**The request**
Convert the lines of the records into a Markdown table with the columns "Row" and "Line," numbering each row and skipping blank lines. Leave the pictures out of the answer.

** Start Extracted information **

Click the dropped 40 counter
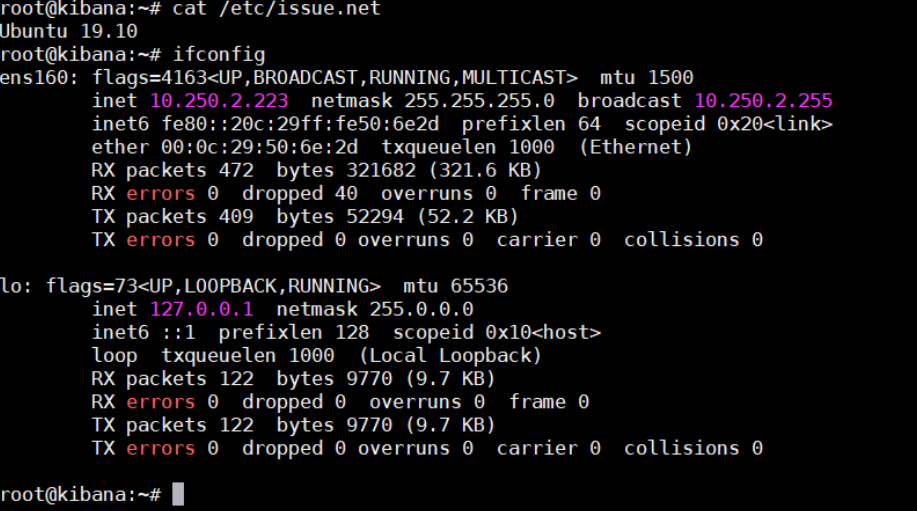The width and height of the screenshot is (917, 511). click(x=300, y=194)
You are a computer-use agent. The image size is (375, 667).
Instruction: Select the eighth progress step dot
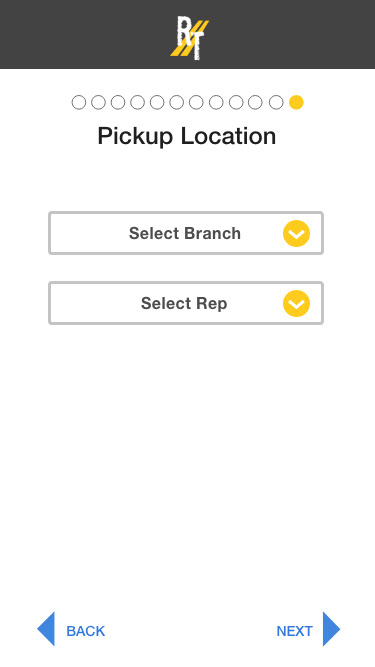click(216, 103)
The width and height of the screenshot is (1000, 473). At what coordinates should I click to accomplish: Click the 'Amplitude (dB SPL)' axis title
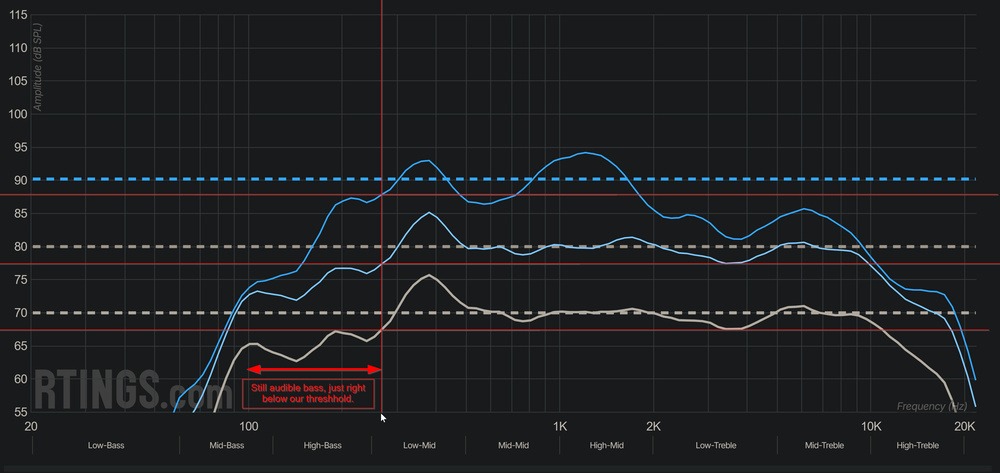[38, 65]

** End Extracted information **

**Complete answer**
| Row | Line |
|---|---|
| 1 | Click the dropped 40 counter |
| 2 | The width and height of the screenshot is (917, 511). click(x=300, y=194) |
| 3 | You are a computer-use agent. The image size is (375, 667). |
| 4 | Instruction: Select the eighth progress step dot |
| 5 | click(216, 103) |
| 6 | The width and height of the screenshot is (1000, 473). At what coordinates should I click to accomplish: Click the 'Amplitude (dB SPL)' axis title |
| 7 | [38, 65] |